■ Stored items:
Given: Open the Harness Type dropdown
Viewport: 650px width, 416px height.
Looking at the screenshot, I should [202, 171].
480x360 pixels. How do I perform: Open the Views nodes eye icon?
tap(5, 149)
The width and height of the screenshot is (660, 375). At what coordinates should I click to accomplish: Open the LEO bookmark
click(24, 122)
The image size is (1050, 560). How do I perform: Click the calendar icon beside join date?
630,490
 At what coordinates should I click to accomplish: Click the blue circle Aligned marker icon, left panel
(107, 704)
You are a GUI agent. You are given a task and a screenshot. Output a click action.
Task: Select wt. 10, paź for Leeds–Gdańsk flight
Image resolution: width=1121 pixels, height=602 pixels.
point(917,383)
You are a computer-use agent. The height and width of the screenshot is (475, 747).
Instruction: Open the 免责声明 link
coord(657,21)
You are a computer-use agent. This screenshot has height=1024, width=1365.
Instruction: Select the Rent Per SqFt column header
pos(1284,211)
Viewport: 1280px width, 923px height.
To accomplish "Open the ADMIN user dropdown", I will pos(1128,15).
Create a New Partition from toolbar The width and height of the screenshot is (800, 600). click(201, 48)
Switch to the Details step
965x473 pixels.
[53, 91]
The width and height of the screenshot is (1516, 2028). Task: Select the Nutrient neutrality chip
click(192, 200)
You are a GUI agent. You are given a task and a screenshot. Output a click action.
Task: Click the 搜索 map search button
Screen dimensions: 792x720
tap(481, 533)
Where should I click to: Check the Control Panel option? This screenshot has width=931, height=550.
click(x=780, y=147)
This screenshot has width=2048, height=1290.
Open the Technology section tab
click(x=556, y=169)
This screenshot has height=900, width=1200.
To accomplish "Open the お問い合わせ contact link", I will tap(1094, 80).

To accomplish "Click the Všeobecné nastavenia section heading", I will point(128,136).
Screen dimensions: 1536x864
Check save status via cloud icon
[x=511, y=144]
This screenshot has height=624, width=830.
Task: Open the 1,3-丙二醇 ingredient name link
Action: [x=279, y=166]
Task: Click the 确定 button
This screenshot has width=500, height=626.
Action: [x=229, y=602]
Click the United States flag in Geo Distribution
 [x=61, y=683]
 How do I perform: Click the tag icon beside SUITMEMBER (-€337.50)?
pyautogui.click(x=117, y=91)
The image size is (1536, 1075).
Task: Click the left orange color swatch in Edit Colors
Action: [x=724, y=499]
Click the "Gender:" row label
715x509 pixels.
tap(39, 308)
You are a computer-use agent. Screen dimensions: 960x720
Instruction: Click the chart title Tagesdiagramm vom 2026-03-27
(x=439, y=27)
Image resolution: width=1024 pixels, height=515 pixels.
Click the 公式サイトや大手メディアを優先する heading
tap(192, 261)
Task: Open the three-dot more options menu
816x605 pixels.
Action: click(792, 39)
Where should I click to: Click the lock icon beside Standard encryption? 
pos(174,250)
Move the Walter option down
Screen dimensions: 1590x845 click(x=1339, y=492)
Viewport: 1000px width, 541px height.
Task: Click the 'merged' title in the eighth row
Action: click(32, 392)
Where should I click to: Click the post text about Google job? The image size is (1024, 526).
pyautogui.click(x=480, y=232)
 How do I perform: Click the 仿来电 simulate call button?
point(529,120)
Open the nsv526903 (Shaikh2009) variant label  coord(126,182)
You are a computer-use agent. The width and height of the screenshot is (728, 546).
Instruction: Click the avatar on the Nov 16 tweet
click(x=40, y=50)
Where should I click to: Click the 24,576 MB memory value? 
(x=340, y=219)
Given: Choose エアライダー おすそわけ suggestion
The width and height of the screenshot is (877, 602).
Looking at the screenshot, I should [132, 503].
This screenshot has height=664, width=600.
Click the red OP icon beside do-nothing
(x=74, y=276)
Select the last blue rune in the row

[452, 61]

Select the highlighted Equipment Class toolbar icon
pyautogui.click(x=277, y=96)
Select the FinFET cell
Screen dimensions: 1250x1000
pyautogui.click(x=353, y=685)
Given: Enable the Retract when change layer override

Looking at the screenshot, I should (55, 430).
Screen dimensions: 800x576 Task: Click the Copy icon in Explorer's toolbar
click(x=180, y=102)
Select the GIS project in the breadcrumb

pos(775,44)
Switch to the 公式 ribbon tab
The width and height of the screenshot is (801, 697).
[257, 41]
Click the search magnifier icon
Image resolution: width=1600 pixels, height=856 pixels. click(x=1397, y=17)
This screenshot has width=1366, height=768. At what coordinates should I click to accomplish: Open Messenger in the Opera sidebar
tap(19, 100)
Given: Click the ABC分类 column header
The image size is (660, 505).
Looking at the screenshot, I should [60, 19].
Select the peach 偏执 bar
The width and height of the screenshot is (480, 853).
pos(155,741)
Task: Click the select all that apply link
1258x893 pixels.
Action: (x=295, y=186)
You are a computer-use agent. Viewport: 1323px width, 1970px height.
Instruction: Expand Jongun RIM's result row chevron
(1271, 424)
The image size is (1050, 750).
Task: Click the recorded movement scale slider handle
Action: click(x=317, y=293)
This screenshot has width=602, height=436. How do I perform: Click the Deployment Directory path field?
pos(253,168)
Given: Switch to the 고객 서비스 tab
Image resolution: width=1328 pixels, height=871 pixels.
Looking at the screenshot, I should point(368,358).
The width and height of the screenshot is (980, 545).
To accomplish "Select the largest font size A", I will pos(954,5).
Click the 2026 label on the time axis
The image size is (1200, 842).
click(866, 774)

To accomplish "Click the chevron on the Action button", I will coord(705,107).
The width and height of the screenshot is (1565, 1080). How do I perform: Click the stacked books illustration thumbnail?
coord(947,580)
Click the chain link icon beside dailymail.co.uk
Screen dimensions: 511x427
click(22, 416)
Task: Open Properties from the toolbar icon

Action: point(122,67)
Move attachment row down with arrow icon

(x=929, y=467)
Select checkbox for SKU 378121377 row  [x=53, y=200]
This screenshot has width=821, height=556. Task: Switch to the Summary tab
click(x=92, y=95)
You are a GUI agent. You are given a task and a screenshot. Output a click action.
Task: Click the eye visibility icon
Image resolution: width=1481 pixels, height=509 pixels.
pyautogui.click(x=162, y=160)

■ TASK GOAL:
From the first line of the records above to the line that contains "You are a computer-use agent. The height", quote each line exactly.

■ COMPLETED TASK:
Given: Open the Harness Type dropdown
Viewport: 650px width, 416px height.
Looking at the screenshot, I should [202, 171].
480x360 pixels. How do I perform: Open the Views nodes eye icon?
tap(5, 149)
The width and height of the screenshot is (660, 375). At what coordinates should I click to accomplish: Open the LEO bookmark
click(24, 122)
The image size is (1050, 560). How do I perform: Click the calendar icon beside join date?
630,490
 At what coordinates should I click to accomplish: Click the blue circle Aligned marker icon, left panel
(107, 704)
You are a GUI agent. You are given a task and a screenshot. Output a click action.
Task: Select wt. 10, paź for Leeds–Gdańsk flight
Image resolution: width=1121 pixels, height=602 pixels.
point(917,383)
You are a computer-use agent. The height and width of the screenshot is (475, 747).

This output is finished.